Si ces titres à la rythmique furieuse demeurent l'ADN du groupe, celui-ci s'aventure dans des univers plus calmes, plus nuancés, sur un 'Chasse Spleen' irrésistible avec des paroles qui font appel à la mythologie, à l'espace sur une musique entraînante qui prouve, s'il fallait encore le démontrer, toute la qualité d'écriture du chanteur-poète. Cette façon d'aborder les chansons avec des textes abstraits qui rappellent les grands auteurs se fait désormais rare et ce qui est rare est précieux. Ce titre est l'une des plus belles chansons d'amour composées depuis belle lurette. Car oui, au milieu de cette perte d'espoir, demeure encore une lueur de croire en des meilleurs jours, qui trouve son illustration dans le joyau 'N'aie Rien à Craindre' au texte surréaliste comme une peinture de Dali, déclamé d'une voix grave.
"Stupor Machine" souffle ainsi le chaud avec ces chansons d'amour mais aussi le froid avec un constat glacial, fracassant et sans concession porté sur la société actuelle gangrenée par des politiciens impuissants et individualistes et des actionnaires ou financiers qui en veulent toujours plus ('Oui', magnifique) face à une majorité au bord de déclencher une révolte, ayant perdu la foi en ses dirigeants de tout bord. 'Escampette' retrouve ainsi cet élan énergique avec un Romain qui hurle comme jamais cette frustration. Enfin l'album se termine sur une chanson superbe ('Terminus') qui débute au piano enveloppant un texte dont les dernières phrases sont répétées à l'infini à partir de la moitié du titre, renforçant de la sorte la beauté à la fois des paroles et de la mélodie qui se densifie au fil des secondes comme un exercice de style, presque baroque, avec notamment des lignes vocales chantées en canon.

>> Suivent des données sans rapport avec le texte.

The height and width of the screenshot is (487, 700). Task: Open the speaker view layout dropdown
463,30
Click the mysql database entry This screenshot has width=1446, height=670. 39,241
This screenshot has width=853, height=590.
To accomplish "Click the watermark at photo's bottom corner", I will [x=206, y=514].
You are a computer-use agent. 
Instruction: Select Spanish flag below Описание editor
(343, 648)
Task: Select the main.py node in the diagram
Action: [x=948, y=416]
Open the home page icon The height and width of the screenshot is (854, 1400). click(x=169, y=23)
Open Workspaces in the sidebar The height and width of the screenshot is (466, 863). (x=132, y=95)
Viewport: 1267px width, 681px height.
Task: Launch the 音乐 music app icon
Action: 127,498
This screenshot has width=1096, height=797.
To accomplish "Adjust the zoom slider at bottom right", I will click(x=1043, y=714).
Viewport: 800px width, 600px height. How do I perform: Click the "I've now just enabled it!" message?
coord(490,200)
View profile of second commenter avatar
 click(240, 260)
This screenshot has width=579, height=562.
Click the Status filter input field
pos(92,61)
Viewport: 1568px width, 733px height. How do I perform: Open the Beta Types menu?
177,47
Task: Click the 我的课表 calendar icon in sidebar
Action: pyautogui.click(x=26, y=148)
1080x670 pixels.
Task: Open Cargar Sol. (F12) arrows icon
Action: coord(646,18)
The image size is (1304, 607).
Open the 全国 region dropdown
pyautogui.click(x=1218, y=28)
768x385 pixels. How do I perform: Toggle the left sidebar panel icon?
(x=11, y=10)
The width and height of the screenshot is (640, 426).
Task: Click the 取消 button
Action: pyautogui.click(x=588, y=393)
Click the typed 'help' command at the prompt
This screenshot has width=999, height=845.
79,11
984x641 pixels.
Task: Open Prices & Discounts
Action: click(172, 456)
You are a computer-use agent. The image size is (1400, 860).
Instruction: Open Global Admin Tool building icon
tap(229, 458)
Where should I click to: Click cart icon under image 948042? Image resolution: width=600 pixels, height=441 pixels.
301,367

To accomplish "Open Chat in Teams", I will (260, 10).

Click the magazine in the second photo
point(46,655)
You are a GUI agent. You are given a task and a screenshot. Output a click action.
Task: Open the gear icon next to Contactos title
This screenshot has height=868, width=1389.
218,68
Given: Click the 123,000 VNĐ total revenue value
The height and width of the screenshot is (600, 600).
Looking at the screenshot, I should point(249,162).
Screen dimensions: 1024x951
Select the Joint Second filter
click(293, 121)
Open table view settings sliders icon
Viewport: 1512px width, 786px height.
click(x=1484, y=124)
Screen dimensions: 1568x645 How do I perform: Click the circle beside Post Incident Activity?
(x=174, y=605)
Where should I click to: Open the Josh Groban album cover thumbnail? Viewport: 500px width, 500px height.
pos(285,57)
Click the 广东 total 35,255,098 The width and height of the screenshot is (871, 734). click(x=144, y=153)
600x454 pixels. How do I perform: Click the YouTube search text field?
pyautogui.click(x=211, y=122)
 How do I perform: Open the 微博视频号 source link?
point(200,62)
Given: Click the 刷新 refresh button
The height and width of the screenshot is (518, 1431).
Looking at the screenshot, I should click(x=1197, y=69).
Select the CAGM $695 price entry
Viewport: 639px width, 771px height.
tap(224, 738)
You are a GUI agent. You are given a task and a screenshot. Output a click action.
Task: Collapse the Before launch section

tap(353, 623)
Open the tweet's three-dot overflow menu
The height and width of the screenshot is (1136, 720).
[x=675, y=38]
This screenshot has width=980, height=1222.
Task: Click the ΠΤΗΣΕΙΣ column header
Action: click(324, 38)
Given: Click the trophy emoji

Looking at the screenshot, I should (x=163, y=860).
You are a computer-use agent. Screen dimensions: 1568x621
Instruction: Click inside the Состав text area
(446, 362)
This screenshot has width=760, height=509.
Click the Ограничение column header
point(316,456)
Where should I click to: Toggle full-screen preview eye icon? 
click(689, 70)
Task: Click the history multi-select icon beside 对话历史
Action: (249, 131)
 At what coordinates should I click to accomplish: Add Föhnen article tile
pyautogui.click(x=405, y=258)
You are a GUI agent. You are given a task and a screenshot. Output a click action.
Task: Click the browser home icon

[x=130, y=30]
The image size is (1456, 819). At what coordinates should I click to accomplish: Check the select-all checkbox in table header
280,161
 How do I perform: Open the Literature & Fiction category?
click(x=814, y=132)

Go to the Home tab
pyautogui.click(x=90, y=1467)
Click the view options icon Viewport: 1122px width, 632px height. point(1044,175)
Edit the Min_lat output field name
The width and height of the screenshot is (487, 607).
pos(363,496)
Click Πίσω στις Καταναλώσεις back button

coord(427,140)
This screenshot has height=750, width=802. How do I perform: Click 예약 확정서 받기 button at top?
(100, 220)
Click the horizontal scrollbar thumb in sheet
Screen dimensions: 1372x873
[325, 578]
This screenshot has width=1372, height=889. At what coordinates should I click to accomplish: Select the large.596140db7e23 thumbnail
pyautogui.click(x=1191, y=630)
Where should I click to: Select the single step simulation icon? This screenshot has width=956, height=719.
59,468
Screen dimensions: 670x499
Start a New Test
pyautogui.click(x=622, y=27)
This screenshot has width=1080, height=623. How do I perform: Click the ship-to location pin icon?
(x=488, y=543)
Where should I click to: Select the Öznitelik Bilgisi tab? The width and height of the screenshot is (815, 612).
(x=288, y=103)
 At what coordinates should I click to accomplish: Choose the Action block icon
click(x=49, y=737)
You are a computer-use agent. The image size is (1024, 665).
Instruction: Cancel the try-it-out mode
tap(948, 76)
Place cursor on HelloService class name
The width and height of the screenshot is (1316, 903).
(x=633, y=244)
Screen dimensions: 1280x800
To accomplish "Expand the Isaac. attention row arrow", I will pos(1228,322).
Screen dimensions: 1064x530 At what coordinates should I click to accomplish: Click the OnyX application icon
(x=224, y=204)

"Stupor Machine" est un disque superbement écrit et composé. Intelligent, littéraire, poétique, c'est un album rare, un bijou comme il s'en fait trop peu de nos jours grâce à la symbiose entre des paroles finement ciselées et une musique recherchée. Eiffel est de retour et domine à nouveau du haut de sa tour le paysage rock français.